Georgens was also asked if NetApp needs to acquire companies to broaden its product portfolio. He said he would continue to pursue “tuck-in” acquisitions such as the SteelStore cloud backup appliance move it made in October, but larger deals are harder to predict and plan for. Georgens defended NetApp’s acquisition record, saying the E Series and OnCommand Insight software are selling well.

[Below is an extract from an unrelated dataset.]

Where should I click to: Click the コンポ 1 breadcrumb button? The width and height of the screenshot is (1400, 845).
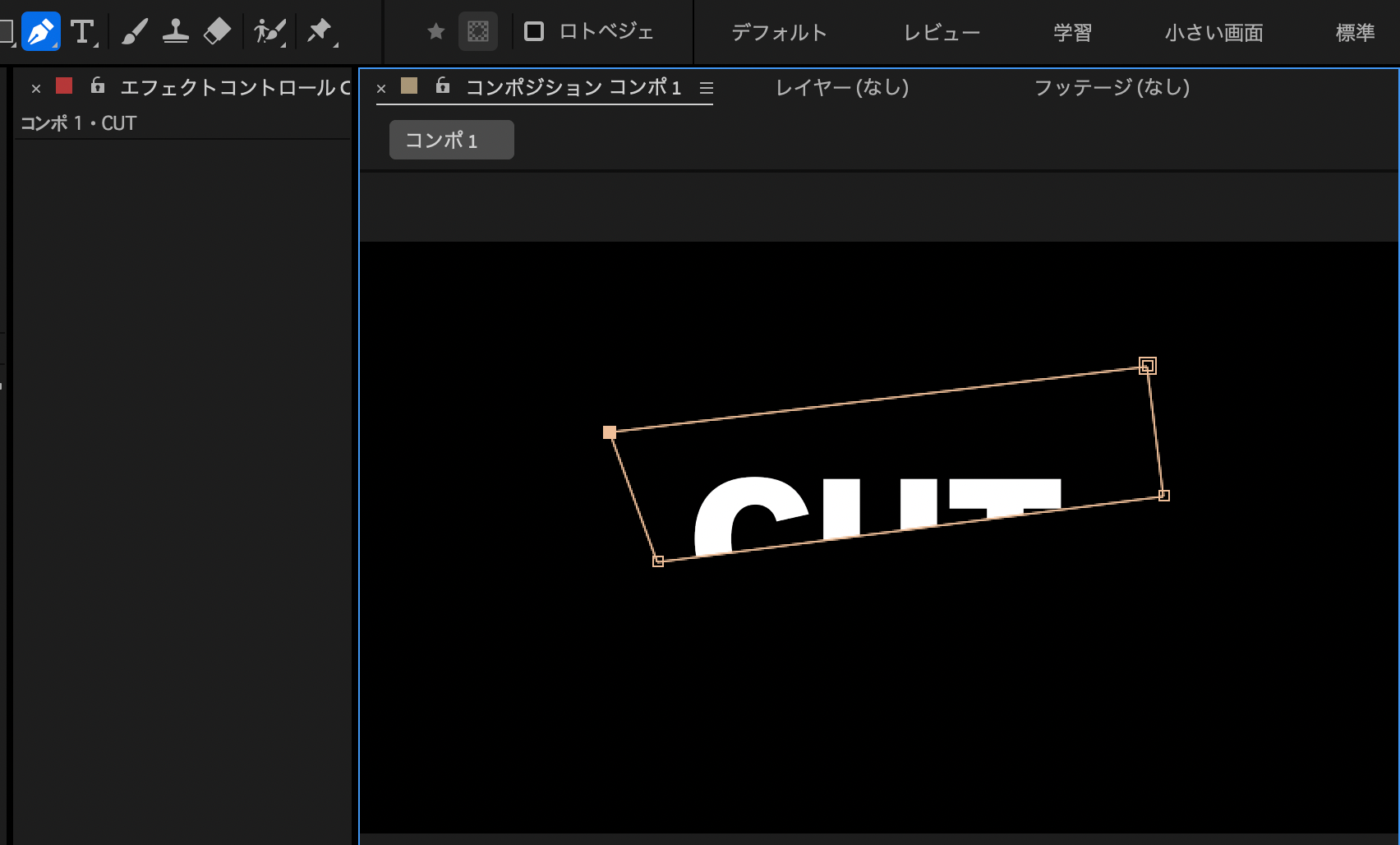click(x=451, y=140)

In recent quarters, NetApp revenue took a hit from a drop in OEM sales mainly because IBM ended its partnership to sell E Series storage. But last quarter, NetApp’s branded revenue also fell two percent year-over-year. NetApp’s declines compare to rival EMC’s three percent growth in storage revenue, which also came in below expectations.
Georgens said he noticed normal spending patterns in late 2014 – the fourth calendar quarter is the most active for storage sales – but things changed in January.
“Certainly we saw bullishness going into the end of the year and then still we had expectations of a relatively strong normal quarter end in January, and a fair amount of that business didn’t come through the way we would have thought,” he said.
“Every deal has a story, but when you go through 40 deals and only one or two are competitive and the rest of them are deals specific, I don’t think the competition is really the issue. And on top of that, the feedback from the field was optimistic the whole quarter.”
The poor numbers brought a series of downgrades and price share reductions from financial analysts.
“NetApp’s tone re-confirms lingering investor concerns on competitive issues,” analyst Alex Kurtz of Sterne Agee wrote in a note to clients today. “We believe the core issue for NetApp is ongoing challenges in the breadth of its product portfolio that remains more limited … relative to EMC.”